Dataset entries

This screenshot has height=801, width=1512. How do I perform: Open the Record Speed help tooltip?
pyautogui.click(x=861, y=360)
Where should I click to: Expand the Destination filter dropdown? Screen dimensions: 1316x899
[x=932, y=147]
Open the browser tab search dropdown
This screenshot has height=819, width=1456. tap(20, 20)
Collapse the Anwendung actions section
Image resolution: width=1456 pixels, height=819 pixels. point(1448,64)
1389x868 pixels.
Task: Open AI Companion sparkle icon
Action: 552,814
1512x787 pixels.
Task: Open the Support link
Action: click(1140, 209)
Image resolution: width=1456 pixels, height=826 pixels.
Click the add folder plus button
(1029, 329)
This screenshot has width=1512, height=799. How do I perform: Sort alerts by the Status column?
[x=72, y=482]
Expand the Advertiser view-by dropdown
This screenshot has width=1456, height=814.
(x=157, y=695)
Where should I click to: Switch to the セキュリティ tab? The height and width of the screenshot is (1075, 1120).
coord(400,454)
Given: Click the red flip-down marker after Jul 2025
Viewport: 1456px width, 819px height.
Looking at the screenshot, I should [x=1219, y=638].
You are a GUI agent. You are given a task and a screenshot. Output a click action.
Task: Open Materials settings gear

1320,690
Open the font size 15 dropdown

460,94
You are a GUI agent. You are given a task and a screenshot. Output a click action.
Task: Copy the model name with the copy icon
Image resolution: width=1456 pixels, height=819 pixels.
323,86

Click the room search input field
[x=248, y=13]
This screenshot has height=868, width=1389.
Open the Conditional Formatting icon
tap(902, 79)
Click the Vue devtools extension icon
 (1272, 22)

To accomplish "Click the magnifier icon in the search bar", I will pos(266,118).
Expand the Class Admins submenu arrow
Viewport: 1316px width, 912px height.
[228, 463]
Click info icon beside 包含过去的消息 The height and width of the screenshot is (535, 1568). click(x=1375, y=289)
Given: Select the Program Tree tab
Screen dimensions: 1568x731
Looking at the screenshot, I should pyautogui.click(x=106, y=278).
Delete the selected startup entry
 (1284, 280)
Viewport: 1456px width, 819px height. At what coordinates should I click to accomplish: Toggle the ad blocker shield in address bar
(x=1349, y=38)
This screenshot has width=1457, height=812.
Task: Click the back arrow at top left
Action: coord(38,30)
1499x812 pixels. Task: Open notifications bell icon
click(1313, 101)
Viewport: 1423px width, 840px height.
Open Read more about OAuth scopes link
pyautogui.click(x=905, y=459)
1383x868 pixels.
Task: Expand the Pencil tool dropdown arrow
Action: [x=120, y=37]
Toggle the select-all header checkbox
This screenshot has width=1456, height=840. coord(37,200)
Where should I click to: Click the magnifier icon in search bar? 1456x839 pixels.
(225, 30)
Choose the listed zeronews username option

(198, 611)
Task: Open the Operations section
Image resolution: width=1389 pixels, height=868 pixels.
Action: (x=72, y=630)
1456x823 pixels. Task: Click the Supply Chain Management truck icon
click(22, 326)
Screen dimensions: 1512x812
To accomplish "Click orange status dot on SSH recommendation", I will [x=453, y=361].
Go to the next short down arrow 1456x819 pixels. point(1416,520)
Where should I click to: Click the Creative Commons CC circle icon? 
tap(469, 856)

PROBLEM TO WORK ON: Every record above is to be transcribed exactly as written.

ANSWER BOX:
This screenshot has height=801, width=1512. How do I perform: Open the Record Speed help tooltip?
pyautogui.click(x=861, y=360)
Where should I click to: Expand the Destination filter dropdown? Screen dimensions: 1316x899
[x=932, y=147]
Open the browser tab search dropdown
This screenshot has height=819, width=1456. tap(20, 20)
Collapse the Anwendung actions section
Image resolution: width=1456 pixels, height=819 pixels. point(1448,64)
1389x868 pixels.
Task: Open AI Companion sparkle icon
Action: 552,814
1512x787 pixels.
Task: Open the Support link
Action: click(1140, 209)
Image resolution: width=1456 pixels, height=826 pixels.
Click the add folder plus button
(1029, 329)
This screenshot has width=1512, height=799. How do I perform: Sort alerts by the Status column?
[x=72, y=482]
Expand the Advertiser view-by dropdown
This screenshot has width=1456, height=814.
(x=157, y=695)
Where should I click to: Switch to the セキュリティ tab? The height and width of the screenshot is (1075, 1120).
coord(400,454)
Given: Click the red flip-down marker after Jul 2025
Viewport: 1456px width, 819px height.
Looking at the screenshot, I should [x=1219, y=638].
You are a GUI agent. You are given a task and a screenshot. Output a click action.
Task: Open Materials settings gear

1320,690
Open the font size 15 dropdown

460,94
You are a GUI agent. You are given a task and a screenshot. Output a click action.
Task: Copy the model name with the copy icon
Image resolution: width=1456 pixels, height=819 pixels.
323,86

Click the room search input field
[x=248, y=13]
This screenshot has height=868, width=1389.
Open the Conditional Formatting icon
tap(902, 79)
Click the Vue devtools extension icon
 (1272, 22)

To accomplish "Click the magnifier icon in the search bar", I will pos(266,118).
Expand the Class Admins submenu arrow
Viewport: 1316px width, 912px height.
[228, 463]
Click info icon beside 包含过去的消息 The height and width of the screenshot is (535, 1568). click(x=1375, y=289)
Given: Select the Program Tree tab
Screen dimensions: 1568x731
Looking at the screenshot, I should pyautogui.click(x=106, y=278).
Delete the selected startup entry
 (1284, 280)
Viewport: 1456px width, 819px height. At what coordinates should I click to accomplish: Toggle the ad blocker shield in address bar
(x=1349, y=38)
This screenshot has width=1457, height=812.
Task: Click the back arrow at top left
Action: coord(38,30)
1499x812 pixels. Task: Open notifications bell icon
click(1313, 101)
Viewport: 1423px width, 840px height.
Open Read more about OAuth scopes link
pyautogui.click(x=905, y=459)
1383x868 pixels.
Task: Expand the Pencil tool dropdown arrow
Action: [x=120, y=37]
Toggle the select-all header checkbox
This screenshot has width=1456, height=840. coord(37,200)
Where should I click to: Click the magnifier icon in search bar? 1456x839 pixels.
(225, 30)
Choose the listed zeronews username option

(198, 611)
Task: Open the Operations section
Image resolution: width=1389 pixels, height=868 pixels.
Action: (x=72, y=630)
1456x823 pixels. Task: Click the Supply Chain Management truck icon
click(22, 326)
Screen dimensions: 1512x812
To accomplish "Click orange status dot on SSH recommendation", I will [x=453, y=361].
Go to the next short down arrow 1456x819 pixels. point(1416,520)
Where should I click to: Click the Creative Commons CC circle icon? 
tap(469, 856)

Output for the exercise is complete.